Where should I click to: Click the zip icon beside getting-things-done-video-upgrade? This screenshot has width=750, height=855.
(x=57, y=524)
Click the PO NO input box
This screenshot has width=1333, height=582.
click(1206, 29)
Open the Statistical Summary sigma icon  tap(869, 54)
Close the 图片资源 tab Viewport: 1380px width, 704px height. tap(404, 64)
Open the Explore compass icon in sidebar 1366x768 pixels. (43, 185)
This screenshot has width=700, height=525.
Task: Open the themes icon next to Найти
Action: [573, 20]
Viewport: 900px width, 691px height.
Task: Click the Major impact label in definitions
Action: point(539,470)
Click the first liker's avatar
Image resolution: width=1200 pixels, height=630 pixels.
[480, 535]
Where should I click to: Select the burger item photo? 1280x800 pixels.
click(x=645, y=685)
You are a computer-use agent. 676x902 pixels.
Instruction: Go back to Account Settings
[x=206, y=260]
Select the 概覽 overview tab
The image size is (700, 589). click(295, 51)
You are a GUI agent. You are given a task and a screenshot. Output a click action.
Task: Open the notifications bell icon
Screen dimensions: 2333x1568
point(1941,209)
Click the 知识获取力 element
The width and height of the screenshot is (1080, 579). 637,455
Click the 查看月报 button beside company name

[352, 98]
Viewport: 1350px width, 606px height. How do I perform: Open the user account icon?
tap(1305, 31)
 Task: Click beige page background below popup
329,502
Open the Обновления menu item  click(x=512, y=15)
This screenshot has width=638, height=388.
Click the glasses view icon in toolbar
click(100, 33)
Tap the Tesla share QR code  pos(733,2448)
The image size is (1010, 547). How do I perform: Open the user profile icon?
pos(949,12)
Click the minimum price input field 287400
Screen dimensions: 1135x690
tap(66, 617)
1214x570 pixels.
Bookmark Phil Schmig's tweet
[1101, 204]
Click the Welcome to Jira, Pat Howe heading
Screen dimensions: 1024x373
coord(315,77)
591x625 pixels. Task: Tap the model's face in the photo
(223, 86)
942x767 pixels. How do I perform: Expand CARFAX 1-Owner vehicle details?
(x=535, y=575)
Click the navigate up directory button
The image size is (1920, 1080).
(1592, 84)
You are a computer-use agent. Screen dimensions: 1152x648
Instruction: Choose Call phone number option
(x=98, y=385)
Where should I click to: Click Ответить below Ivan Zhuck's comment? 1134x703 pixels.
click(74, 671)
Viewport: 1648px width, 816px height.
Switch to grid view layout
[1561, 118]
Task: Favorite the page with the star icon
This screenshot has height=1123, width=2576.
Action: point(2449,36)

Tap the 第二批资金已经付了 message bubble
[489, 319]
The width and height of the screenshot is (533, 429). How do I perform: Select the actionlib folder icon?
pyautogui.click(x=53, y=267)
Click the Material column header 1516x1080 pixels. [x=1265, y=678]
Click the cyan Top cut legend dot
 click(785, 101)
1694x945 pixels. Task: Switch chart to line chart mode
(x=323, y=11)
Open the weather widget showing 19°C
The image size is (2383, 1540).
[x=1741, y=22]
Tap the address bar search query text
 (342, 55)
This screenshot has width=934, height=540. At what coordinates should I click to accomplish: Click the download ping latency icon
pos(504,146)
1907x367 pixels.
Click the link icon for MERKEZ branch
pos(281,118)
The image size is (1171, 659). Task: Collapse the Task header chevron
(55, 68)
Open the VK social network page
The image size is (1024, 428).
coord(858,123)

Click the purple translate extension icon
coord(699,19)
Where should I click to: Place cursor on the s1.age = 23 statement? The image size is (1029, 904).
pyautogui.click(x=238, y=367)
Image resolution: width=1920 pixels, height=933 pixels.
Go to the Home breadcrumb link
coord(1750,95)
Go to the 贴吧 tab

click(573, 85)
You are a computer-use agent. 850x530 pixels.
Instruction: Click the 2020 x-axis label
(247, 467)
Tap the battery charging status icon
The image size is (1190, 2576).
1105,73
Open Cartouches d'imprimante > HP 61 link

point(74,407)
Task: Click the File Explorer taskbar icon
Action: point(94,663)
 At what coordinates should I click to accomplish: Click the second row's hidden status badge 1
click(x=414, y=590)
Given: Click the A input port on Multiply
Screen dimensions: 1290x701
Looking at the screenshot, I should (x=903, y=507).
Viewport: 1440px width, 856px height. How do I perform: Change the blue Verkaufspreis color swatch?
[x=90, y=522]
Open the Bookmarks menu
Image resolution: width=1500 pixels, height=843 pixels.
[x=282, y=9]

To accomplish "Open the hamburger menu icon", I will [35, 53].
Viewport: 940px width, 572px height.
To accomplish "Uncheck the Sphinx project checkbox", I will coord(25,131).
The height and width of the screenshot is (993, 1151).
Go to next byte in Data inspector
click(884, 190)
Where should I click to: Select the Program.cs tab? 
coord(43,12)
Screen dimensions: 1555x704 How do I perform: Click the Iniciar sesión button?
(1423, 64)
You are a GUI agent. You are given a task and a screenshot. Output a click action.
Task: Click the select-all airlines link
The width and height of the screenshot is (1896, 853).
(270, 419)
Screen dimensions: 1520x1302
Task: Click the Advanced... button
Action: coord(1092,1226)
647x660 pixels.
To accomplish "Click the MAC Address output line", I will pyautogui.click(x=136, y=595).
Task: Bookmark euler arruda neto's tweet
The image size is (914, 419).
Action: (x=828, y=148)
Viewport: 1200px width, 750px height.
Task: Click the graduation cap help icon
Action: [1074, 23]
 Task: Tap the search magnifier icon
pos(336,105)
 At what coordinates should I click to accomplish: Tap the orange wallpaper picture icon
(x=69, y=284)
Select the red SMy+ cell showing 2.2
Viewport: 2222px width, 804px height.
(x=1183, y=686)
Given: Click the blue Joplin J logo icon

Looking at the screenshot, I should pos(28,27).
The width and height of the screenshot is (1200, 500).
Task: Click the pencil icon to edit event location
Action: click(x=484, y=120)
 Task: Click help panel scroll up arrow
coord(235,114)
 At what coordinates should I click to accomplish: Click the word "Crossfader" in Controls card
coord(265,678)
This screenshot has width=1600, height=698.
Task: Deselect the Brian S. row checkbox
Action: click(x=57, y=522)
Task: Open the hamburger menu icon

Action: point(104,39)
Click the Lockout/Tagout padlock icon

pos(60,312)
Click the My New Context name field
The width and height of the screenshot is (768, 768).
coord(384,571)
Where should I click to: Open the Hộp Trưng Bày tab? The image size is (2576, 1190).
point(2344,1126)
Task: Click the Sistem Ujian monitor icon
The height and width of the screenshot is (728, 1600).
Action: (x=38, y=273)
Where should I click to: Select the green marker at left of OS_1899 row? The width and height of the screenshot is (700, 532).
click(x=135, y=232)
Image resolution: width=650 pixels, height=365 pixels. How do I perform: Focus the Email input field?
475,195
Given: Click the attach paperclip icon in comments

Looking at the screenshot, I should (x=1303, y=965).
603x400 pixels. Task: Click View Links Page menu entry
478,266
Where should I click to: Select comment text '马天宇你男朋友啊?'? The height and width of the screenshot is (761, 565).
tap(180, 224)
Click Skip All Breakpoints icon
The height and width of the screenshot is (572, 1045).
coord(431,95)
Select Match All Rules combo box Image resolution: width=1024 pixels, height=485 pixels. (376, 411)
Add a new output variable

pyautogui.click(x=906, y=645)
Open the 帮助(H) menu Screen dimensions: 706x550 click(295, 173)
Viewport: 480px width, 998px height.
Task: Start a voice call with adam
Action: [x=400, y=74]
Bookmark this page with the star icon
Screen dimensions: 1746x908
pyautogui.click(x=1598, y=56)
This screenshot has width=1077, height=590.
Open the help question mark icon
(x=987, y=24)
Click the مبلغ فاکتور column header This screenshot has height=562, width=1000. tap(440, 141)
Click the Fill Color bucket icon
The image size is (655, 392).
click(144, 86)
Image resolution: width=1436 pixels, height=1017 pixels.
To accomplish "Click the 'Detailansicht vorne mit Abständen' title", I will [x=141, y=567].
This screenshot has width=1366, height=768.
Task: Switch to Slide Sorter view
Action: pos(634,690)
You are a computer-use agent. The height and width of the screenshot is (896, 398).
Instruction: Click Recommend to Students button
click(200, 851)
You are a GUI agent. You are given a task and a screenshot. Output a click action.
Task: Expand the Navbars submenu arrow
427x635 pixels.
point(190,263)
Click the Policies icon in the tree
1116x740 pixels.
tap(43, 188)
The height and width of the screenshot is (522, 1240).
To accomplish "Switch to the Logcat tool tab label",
########
Work to be completed: Through the line that contains "Task: Open the notifications bell icon", copy the material above exactly, beginning at its first line and including nothing more.

Answer to this task:
Where should I click to: Click the zip icon beside getting-things-done-video-upgrade? This screenshot has width=750, height=855.
(x=57, y=524)
Click the PO NO input box
This screenshot has width=1333, height=582.
click(1206, 29)
Open the Statistical Summary sigma icon  tap(869, 54)
Close the 图片资源 tab Viewport: 1380px width, 704px height. tap(404, 64)
Open the Explore compass icon in sidebar 1366x768 pixels. (43, 185)
This screenshot has width=700, height=525.
Task: Open the themes icon next to Найти
Action: [573, 20]
Viewport: 900px width, 691px height.
Task: Click the Major impact label in definitions
Action: point(539,470)
Click the first liker's avatar
Image resolution: width=1200 pixels, height=630 pixels.
[480, 535]
Where should I click to: Select the burger item photo? 1280x800 pixels.
click(x=645, y=685)
You are a computer-use agent. 676x902 pixels.
Instruction: Go back to Account Settings
[x=206, y=260]
Select the 概覽 overview tab
The image size is (700, 589). click(295, 51)
You are a GUI agent. You are given a task and a screenshot. Output a click action.
Task: Open the notifications bell icon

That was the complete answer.